Dr. Beatrice Heymann commended SEND-Ghana and its allies for working tirelessly to overturn the situation.

She said the IMPROVE project created platforms for community members to engage duty bearers on their health needs.

SEND-Ghana’s Director of Policy Advocacy Programmes, Clara Osei Boateng in a presentation on the overview of the project said 150 community champions were trained to carry out maternal health education in the 30 districts.

According to her, the community champions succeeded in sensitizing 68,200 concerned citizens on maternal health issues.


Clara Boateng revealed that 30 Journalists in the three regions of the north were also trained on sensitive maternal health reporting.

She reiterated SEND-Ghana and its collaborators commitment to continue to apply consistent and participatory approach to solve the problem.

She called for deeper collaboration, transparency and accountability among civil society organizations working in the area of combating maternal and infant mortality.

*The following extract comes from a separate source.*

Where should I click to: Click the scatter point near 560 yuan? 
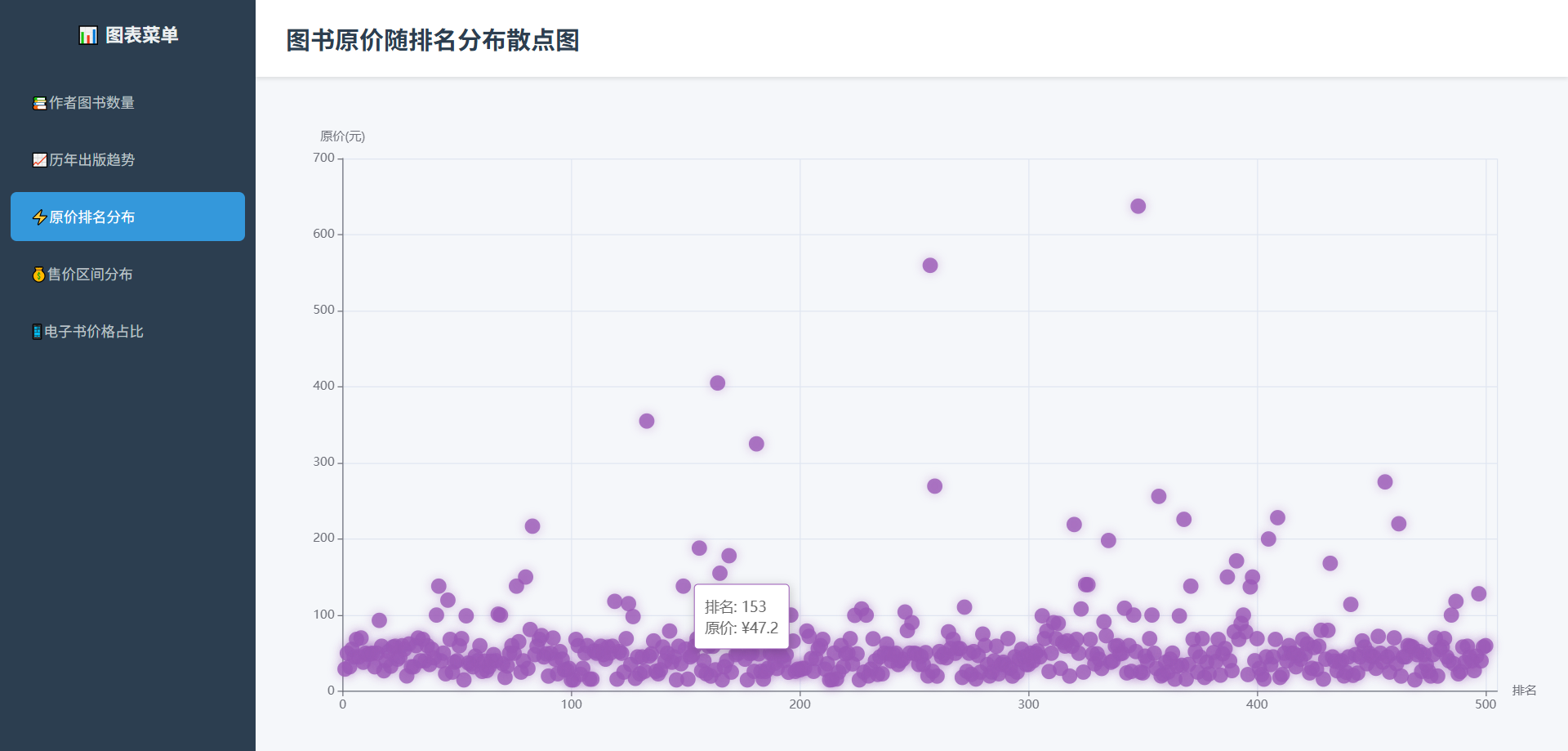pyautogui.click(x=929, y=266)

Ernest Okyere, Acting Country Manager of Christian Aid called for attitudinal change to tackle the menace.

He appreciated the contribution of all stakeholders toward ensuring zero deaths during child birth.

The IMPROVE project was implemented in 30 districts across the three regions of north where malnutrition and poor maternal health are widespread.

SEND-Ghana in collaboration with the Ghana Health Service (GHS) implemented the project funded by the European Union and Christian Aid.

The project’s overall objective was to influence and ensure effective delivery of maternal health services in Ghana and progress towards the achievement of the Millennium Development Goal 5.

Approximately 254,000 direct and indirect beneficiaries have been reached with sensitizations on maternal health issues, health financing, civic responsibility and taxation.

Some deserving health institutions and individuals were awarded for their contribution to the project’s success at dinner night.